* [Provided material]:
'''

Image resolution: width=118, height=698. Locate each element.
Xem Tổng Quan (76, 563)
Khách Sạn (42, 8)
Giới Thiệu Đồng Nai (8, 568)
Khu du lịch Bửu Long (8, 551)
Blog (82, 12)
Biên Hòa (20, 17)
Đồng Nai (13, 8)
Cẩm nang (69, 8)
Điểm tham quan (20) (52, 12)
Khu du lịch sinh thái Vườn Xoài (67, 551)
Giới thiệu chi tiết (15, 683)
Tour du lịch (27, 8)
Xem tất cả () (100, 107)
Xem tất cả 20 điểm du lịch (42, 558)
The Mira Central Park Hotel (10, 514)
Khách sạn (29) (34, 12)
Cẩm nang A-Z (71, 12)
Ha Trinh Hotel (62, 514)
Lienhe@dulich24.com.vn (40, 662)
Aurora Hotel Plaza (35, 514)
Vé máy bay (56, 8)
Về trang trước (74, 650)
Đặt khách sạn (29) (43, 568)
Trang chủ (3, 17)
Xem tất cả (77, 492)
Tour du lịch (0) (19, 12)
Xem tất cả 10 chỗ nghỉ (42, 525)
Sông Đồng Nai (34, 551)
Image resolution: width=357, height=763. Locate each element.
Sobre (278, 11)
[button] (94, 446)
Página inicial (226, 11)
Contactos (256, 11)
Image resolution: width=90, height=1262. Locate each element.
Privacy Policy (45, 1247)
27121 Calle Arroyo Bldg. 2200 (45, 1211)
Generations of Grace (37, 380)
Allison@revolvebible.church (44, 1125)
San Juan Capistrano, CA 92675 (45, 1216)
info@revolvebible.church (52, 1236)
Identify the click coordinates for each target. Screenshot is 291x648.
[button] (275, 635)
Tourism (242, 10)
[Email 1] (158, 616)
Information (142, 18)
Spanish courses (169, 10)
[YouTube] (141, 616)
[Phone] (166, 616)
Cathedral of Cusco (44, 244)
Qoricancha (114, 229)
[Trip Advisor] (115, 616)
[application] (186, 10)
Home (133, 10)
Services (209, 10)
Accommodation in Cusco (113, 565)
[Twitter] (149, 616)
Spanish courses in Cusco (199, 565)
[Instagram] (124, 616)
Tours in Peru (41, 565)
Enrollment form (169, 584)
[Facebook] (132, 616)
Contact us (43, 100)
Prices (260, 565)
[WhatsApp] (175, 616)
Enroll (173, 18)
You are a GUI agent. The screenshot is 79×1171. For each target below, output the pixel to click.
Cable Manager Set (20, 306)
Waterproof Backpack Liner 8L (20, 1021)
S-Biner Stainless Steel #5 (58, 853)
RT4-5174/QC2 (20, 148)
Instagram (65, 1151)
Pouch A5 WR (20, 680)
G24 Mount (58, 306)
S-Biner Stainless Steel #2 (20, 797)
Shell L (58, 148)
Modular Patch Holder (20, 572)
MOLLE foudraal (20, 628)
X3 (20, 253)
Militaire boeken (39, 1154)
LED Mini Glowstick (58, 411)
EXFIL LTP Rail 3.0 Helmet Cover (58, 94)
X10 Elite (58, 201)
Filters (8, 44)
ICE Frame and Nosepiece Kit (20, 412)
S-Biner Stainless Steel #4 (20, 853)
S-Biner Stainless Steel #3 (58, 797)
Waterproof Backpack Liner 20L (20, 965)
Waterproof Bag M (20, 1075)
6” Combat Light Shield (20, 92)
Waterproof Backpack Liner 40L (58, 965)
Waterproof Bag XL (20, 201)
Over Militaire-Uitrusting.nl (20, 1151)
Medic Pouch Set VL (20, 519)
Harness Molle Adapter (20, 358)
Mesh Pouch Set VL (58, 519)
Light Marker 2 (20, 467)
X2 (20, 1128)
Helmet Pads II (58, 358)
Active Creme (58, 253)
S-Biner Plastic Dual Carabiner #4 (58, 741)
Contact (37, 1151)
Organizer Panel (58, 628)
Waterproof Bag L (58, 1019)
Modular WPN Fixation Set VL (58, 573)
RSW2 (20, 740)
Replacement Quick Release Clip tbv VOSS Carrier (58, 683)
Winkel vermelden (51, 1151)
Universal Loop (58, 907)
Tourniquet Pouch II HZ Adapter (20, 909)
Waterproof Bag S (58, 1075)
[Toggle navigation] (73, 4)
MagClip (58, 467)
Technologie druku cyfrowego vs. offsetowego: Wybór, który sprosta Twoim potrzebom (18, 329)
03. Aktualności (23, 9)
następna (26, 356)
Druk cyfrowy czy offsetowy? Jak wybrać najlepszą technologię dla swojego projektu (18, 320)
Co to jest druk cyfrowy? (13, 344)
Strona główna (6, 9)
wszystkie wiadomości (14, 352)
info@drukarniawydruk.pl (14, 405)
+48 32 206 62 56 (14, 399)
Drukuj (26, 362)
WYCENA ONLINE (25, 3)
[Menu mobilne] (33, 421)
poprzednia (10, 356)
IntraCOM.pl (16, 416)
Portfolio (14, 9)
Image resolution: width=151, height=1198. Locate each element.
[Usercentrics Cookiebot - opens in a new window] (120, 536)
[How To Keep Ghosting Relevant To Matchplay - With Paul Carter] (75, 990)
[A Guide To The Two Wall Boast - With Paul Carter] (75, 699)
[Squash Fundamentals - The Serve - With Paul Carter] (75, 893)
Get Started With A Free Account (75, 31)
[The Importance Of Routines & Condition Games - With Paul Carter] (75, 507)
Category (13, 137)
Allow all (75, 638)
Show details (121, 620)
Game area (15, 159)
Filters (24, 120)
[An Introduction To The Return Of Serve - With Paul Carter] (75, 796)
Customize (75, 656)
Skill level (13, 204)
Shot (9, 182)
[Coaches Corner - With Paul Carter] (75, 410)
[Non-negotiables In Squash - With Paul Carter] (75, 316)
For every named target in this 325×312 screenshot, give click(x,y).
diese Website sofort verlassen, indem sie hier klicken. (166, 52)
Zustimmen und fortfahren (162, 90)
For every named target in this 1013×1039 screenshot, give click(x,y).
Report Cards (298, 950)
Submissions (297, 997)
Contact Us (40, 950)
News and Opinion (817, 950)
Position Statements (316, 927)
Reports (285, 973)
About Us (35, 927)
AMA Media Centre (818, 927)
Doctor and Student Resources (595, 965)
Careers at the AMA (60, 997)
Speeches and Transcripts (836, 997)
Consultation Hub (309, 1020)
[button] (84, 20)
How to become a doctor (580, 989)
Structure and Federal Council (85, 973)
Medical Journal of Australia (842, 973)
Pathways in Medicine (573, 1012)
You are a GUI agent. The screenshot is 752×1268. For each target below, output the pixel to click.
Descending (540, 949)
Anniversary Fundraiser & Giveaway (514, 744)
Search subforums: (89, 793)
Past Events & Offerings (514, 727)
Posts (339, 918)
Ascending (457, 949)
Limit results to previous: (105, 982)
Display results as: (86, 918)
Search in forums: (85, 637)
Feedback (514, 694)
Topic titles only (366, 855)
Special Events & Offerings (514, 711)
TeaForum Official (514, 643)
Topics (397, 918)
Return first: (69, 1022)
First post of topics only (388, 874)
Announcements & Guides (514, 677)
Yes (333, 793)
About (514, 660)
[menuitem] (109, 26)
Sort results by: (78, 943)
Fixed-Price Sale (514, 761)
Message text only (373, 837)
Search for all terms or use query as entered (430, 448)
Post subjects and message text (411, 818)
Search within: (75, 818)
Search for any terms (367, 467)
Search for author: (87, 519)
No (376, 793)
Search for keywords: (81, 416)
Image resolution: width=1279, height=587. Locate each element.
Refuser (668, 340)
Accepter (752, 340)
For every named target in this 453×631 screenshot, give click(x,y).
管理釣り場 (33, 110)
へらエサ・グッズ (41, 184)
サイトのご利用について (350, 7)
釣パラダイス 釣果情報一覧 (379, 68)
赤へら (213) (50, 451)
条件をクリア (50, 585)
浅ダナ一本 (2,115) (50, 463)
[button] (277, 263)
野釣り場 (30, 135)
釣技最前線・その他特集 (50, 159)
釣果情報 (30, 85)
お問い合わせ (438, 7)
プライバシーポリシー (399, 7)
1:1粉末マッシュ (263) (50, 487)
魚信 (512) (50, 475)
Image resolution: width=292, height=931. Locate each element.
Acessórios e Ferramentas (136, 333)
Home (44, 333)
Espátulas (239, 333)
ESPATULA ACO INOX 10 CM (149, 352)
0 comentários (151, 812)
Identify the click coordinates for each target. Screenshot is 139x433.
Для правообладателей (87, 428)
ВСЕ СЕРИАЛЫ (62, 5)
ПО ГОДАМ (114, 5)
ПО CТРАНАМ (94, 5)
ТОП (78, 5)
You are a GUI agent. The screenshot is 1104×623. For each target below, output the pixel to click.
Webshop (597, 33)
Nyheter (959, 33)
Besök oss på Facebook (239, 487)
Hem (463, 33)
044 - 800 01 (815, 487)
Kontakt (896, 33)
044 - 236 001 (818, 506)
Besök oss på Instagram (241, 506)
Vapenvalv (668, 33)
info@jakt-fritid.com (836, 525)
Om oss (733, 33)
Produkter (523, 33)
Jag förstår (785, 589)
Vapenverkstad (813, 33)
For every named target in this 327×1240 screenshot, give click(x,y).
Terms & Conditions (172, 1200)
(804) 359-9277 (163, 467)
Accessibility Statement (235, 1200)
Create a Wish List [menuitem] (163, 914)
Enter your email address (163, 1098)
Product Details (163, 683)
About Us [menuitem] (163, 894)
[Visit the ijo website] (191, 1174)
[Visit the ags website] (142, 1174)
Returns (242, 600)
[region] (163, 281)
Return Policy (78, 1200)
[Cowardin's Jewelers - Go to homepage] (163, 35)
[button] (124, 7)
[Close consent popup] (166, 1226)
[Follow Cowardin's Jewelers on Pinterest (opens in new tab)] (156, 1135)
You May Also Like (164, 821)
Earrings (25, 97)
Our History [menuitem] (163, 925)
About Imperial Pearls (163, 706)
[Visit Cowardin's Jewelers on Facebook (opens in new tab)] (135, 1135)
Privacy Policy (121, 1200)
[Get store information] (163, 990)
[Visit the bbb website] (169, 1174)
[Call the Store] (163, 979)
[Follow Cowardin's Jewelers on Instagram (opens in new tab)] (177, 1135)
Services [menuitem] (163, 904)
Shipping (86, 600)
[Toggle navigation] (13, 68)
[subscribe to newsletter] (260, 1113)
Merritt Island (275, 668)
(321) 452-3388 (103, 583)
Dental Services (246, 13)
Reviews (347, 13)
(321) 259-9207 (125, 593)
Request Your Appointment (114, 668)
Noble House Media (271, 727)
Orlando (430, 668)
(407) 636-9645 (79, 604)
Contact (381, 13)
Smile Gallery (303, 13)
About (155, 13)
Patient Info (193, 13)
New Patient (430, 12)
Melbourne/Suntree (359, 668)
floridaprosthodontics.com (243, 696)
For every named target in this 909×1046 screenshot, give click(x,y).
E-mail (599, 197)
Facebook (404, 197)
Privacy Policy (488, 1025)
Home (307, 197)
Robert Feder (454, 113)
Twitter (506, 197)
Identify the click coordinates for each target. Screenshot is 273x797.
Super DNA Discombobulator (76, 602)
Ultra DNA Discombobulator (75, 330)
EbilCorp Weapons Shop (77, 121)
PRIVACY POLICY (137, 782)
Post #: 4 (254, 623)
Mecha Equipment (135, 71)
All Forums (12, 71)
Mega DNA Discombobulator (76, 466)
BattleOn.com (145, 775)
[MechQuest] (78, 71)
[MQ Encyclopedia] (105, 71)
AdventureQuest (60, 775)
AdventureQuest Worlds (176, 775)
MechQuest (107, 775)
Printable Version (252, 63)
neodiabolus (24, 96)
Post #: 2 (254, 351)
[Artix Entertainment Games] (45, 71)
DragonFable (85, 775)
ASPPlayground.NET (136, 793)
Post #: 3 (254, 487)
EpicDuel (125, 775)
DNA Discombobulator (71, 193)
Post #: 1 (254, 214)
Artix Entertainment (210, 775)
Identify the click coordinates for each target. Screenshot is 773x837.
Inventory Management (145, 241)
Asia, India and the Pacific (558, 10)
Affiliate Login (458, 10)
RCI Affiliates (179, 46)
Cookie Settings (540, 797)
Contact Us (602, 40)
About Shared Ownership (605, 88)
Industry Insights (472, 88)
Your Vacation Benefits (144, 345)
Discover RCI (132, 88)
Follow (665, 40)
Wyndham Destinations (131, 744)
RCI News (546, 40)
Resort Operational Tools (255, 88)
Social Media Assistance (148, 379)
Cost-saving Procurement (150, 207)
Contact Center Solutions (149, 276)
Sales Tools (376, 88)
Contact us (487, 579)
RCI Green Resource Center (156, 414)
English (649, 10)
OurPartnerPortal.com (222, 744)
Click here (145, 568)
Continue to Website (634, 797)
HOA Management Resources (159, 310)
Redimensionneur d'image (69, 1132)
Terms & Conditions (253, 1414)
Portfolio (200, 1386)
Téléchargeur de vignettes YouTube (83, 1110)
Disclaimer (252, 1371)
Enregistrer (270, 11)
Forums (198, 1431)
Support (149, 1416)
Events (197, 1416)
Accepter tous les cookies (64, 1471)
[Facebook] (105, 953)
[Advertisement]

'''

Copy the records starting at the line that has "Image resolution: width=1279, height=587." and ending after the line that has "釣果情報 (30, 85)". Change "Refuser" to "Rejeter" and leave everything else unchanged.

* [Answer to this exercise]:
Image resolution: width=1279, height=587. Locate each element.
Rejeter (668, 340)
Accepter (752, 340)
For every named target in this 453×631 screenshot, give click(x,y).
管理釣り場 (33, 110)
へらエサ・グッズ (41, 184)
サイトのご利用について (350, 7)
釣パラダイス 釣果情報一覧 (379, 68)
赤へら (213) (50, 451)
条件をクリア (50, 585)
浅ダナ一本 (2,115) (50, 463)
[button] (277, 263)
野釣り場 (30, 135)
釣技最前線・その他特集 (50, 159)
釣果情報 (30, 85)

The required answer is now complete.